In the flooding moonlight by the banks of the Neckar the two greatest living poets in France fell upon each other in wild rage with sticks and fists. The struggle did not last long. Rimbaud, athletic, like a wild animal, a man of passion, easily subdued the nervous, weakly Verlaine, stumbling in drunkenness. A blow over the head knocked him down. Bleeding and unconscious, he remained lying on the bank.

It was the last time they saw each other. Verlaine disappeared on the next day. The episode had come to an end, but nevertheless several letters passed back and forth. Then Rimbaud's grandiose Odyssey through the entire world began. For many years his friends in Paris believed him dead, and even to-day relatively little is known of his life afterward.[2]

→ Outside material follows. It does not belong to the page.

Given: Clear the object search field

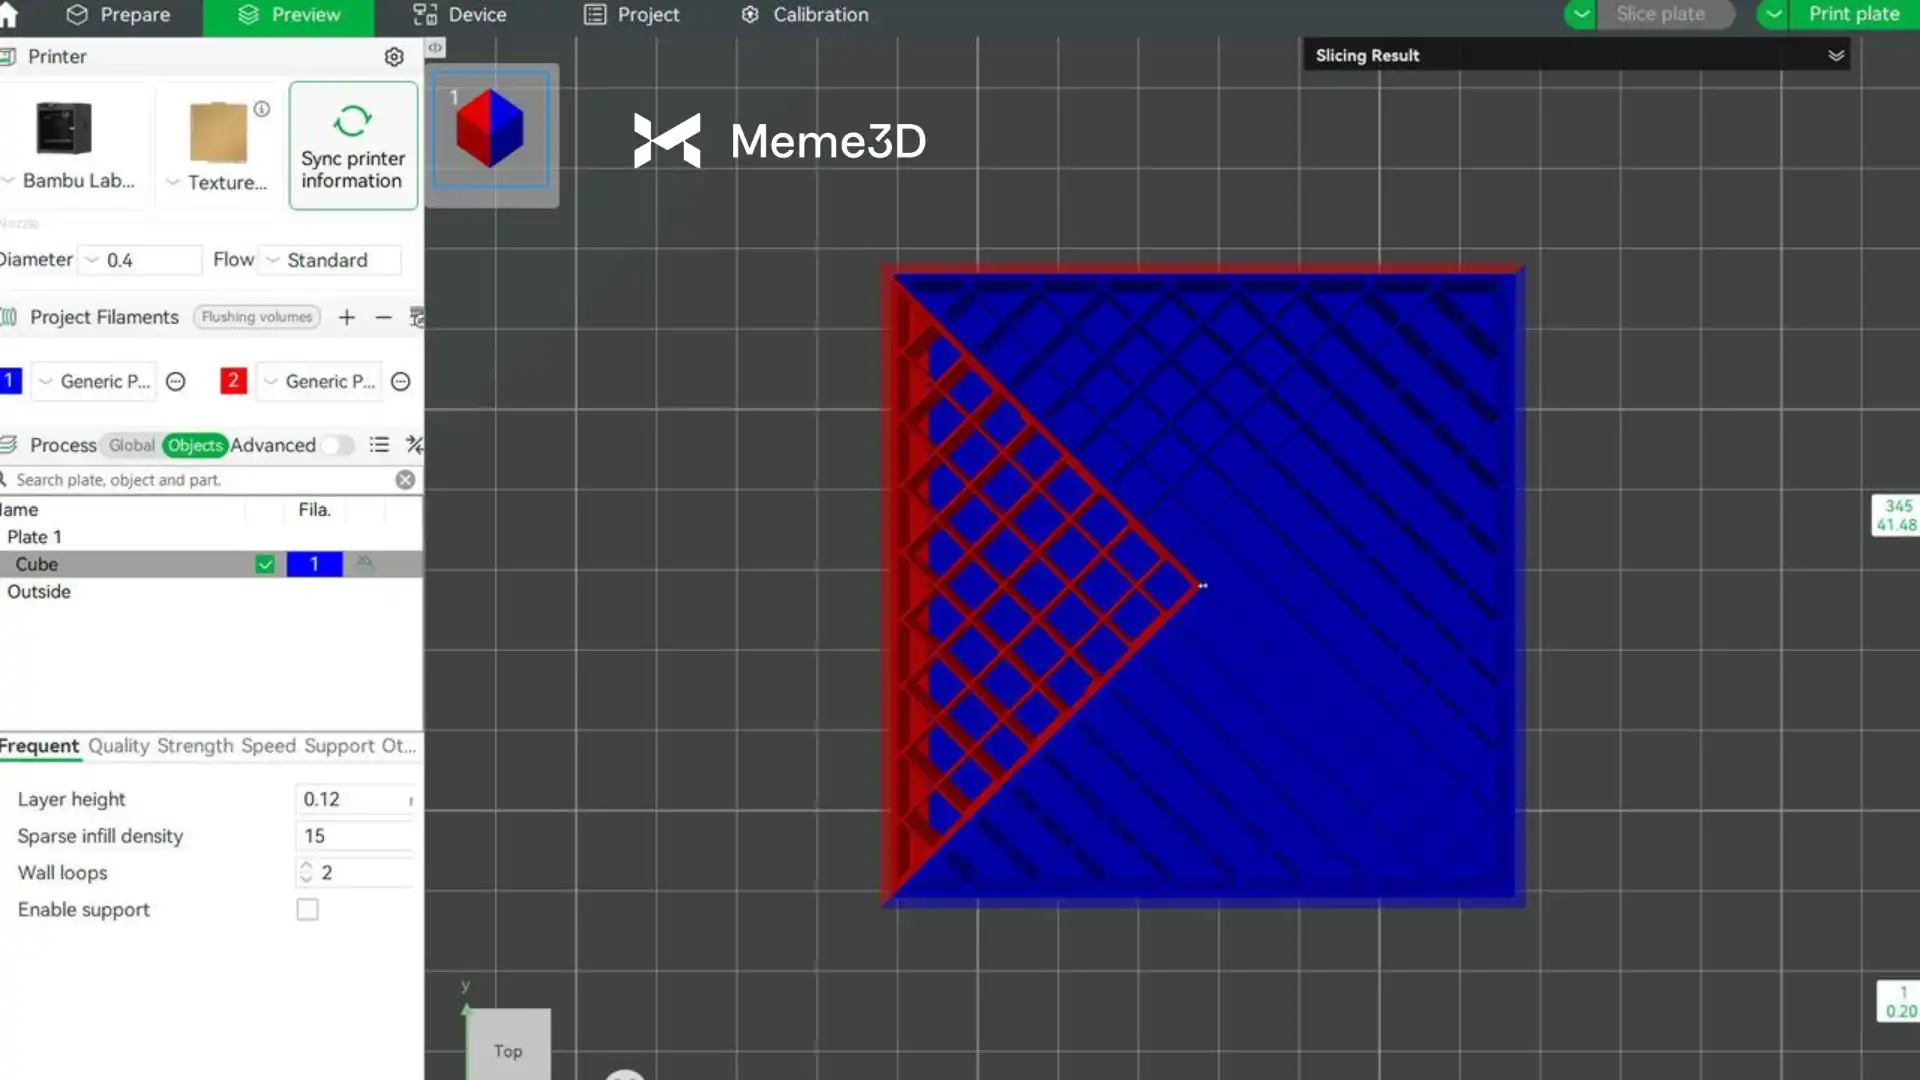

[2] A Biography and a volume of Rimbaud's correspondence have recently been published by his brother-in-law, Paterne Berrichon. They throw much light upon his remarkable career.

In Vienna he was under arrest as a vagrant, in the Balkans he was a merchant. Then fulfilling his early prophecy in the _Bateau ivre_ he said farewell to Europe and in Africa became discoverer, general, conqueror. In these unexpected fields he spent to the last limits his titanic energy, which in youthful crises had been expended on the fragile and for him too weakly material of language and rhyme. Until the day of his death, he, _the only true despiser of literature of these days_, never wrote another line, and endeavored only to give form to his wild and fantastic dreams in the material of life, dying in fever as feverishly he lived.

For Verlaine it was an episode--the most important, it is true, in a life which was torn to many tatters. After his conversion, which will be discussed more fully later, he returned to Paris and literature, and died in harness, physically in 1896, as artist much earlier.

THE PENITENT

It is well known that at the moment when he left the prison at Mons, Paul Verlaine, the prisoner, entered the ranks of the great Catholic poets. A complete transformation took place in his life. He turned from the material to the spiritual. The penitent mood of his childhood days glimmered again when he thought of the Nazarene. The soft early yearnings which were forgotten in his years of wandering became symbolized into a definite idea. Nor is this surprising in one who never could understand his intellectual processes, but who was moved entirely by the ebb and flow of emotion, and who always wavered unsteadily in all the crises of life.

In general it is almost a necessity among poets that poetic feeling should be transmuted into religious feeling. But the creative poets of active mentality and intellectuality build their own religion, while the sensitive or passive poets pour out their flood of feeling for God in the form of existing rites and symbols. Balzac clearly shows this relationship when he says in _The Thirteen_:

"Are not religion, love and poetry, the threefold expression of the same fact, the need for expression which fills every noble soul? These three creative impulses rise up toward God, who concentrates in himself all earthly emotions."

Religion is only a certain form of association in which things are placed in relationship with each other. Similarly the sensation of evening, of the cool pure air after rain, of the whispering of the winds and the play of clouds, or whatever else is caught up in the nervous fever of poetic sensibility, hearkens back to the infinite after it has been permeated by the poet's own sorrow or joy. He feels that the infinite has a soul which understands and atones for all sorrows, and thus he conceives it as divinity. The poet's religion is derived from the one great faith with which he must be filled, which is the necessity for being understood. It is only one step further when he finds that his soul's outflow must lead somewhere, and then he gives a name, a form and an interpretation to what has been incomprehensible.

But a more definite element in Paul Verlaine drove him into the arms of Catholicism. It was his _impulse to confession_, which I have tried to show was the most intensive element in his personality. A soul which lacks ethical authority for self-control, in its helplessness must turn with accusation and pleading toward others, toward something outside of the self.